All Sf9 or Vero cells were removed at the 30th hour after the onset of infection. They were suspended in PBS and the cell extract was obtained by a simple freeze-thaw step.

Each Swiss mouse receives an intraperitoneal (ip) injection of 5 x 105 cells (except 2.5 x 10 6 cells infected with Ac-E.NS1) contained in 0.3 ml, without adjuvant, or from 106 pfu of 17D virus, to time OJ and J 15. Three weeks after the start of the inoculation, on day 19, the sera of the immunized mice are removed and at 21 the animals receive a dose of 100 LD50 of 17D virus contained in a volume of 30 μl per intracerebral route (ic). Mortality
mice is counted until the 21st day
following the test, ie 6 weeks after the start of
immunization.

b) Protection of immunized mice
The results are shown in the table
1.

TABLE I *
Virus or lysate Number of protected mice Tit Ac NI cell on total number of mice immunized injected sera (% protection) before 17D test ip e 16/19 (85%) 40-80 Vero / 17D 20/20 (100%) 10
AcNPV≈1 / 19 (5%) <10
Ac-E.NS1 25/25 (100%)
Ac-E 1 17/19 (90%)
Ac-NS 1 5/25 (20%) <10 *
(*: dilution of the serum to obtain 50% reduction
viral title) (16 ftf of VFJ)
(#: 0.5 x 106 infected cells)
(+: 2.5 x 106 infected cells)
Swiss mice inoculated with the 17D virus
intraperitoneally or those who have received lysate
Vero cells infected with the 17D virus are prote
while the mice immunized with lysate
Sf9 cells infected with AcNPV baculovirus are
died 15 days after the start of the test with the infectious virus (Figure 6). When the Swiss mice are inoculated with the Ac-E.NS1 cell lysate, the protection is total.

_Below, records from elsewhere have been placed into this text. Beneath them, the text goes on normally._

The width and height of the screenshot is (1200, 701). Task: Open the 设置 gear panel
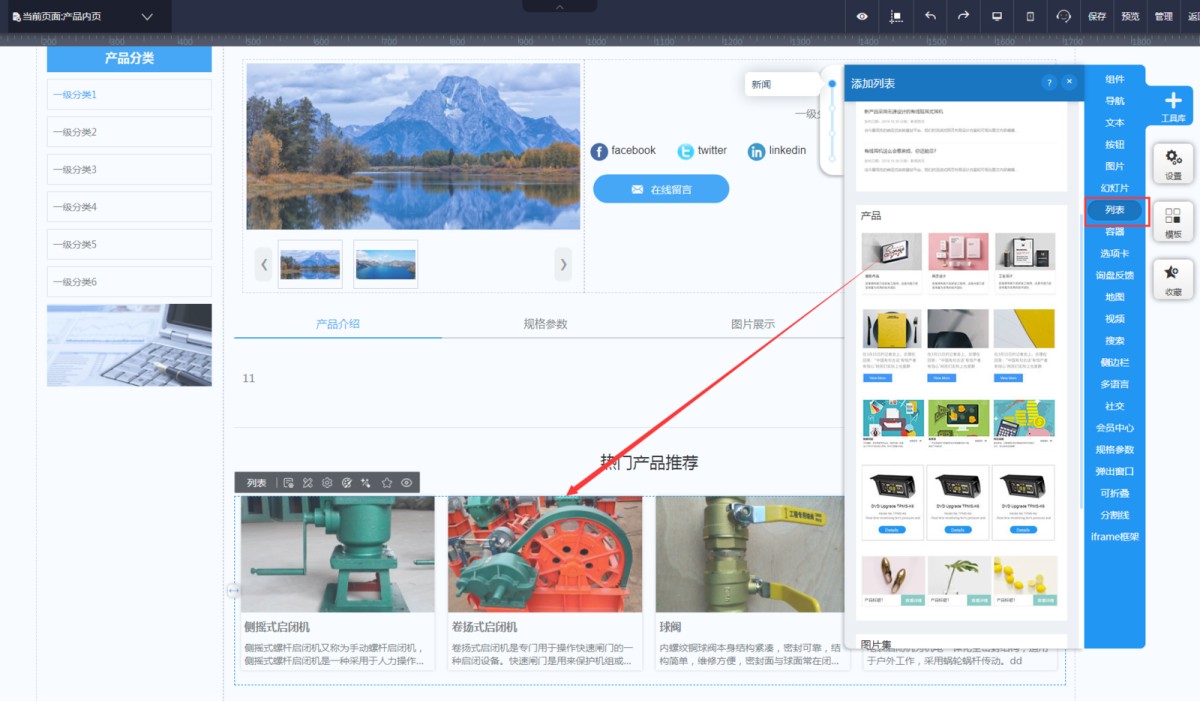click(1173, 162)
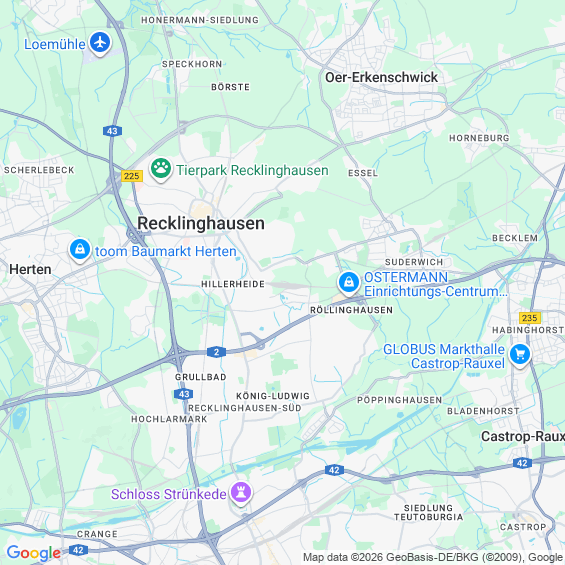565x565 pixels.
Task: Click the Loemühle airport pin icon
Action: pyautogui.click(x=100, y=43)
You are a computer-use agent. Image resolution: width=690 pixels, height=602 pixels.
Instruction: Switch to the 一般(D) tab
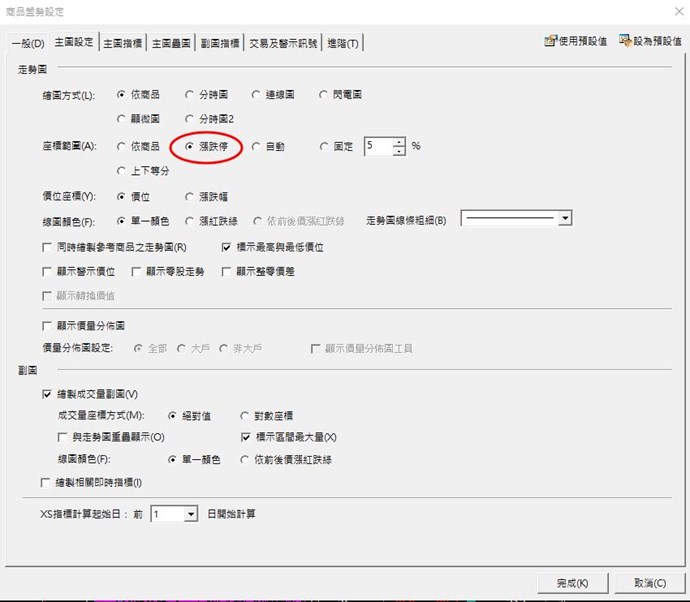click(x=27, y=43)
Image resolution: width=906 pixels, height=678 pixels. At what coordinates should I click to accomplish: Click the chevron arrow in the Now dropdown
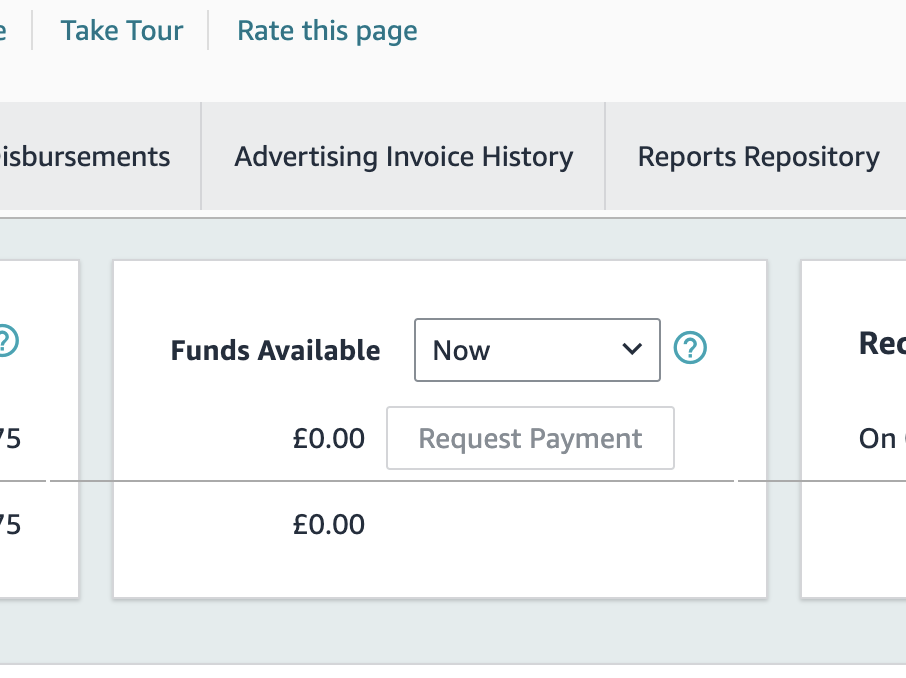(632, 349)
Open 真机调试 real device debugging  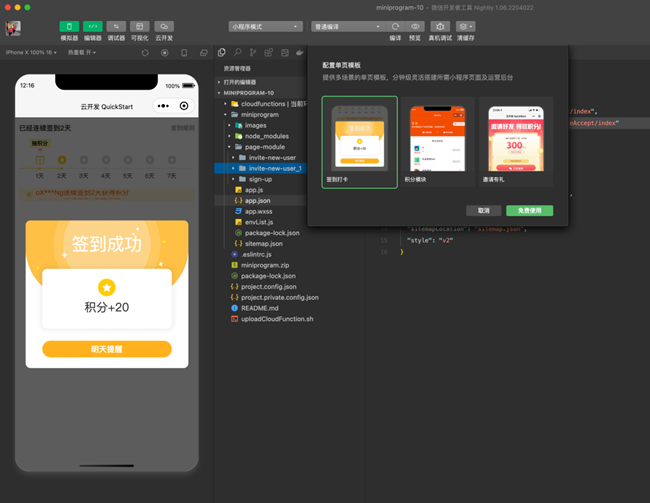point(440,26)
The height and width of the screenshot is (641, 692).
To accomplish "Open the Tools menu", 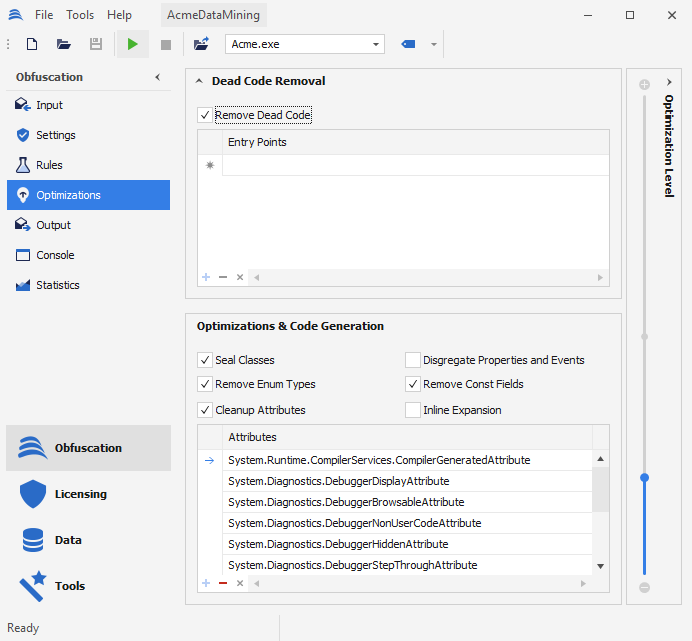I will [x=80, y=15].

 To establish the respective roles of E and NS1 in inducing an antiviral protective immune response, the Swiss mice received either a lysate of cells infected with the recombinant baculovirus Ac-E1 or a lysate of cells infected with HIV. Recombinant baculovirus Ac-NS1. The mice immunized against the truncated E protein at its C-terminal end (Ac-E1 virus) are protected against the infectious virus (FIG. 7), those immunized against the NS1 protein (Ac-NS1 virus) remaining sensitive to VFJ at 80% despite a delay of 2 days in the appearance of clinical signs compared to mice that received only baculovirus proteins (AcNPV virus) (Figure 7). This weak (20%) but real protection suggests that the NS1 protein alone plays a significant role in anti-viral immunity.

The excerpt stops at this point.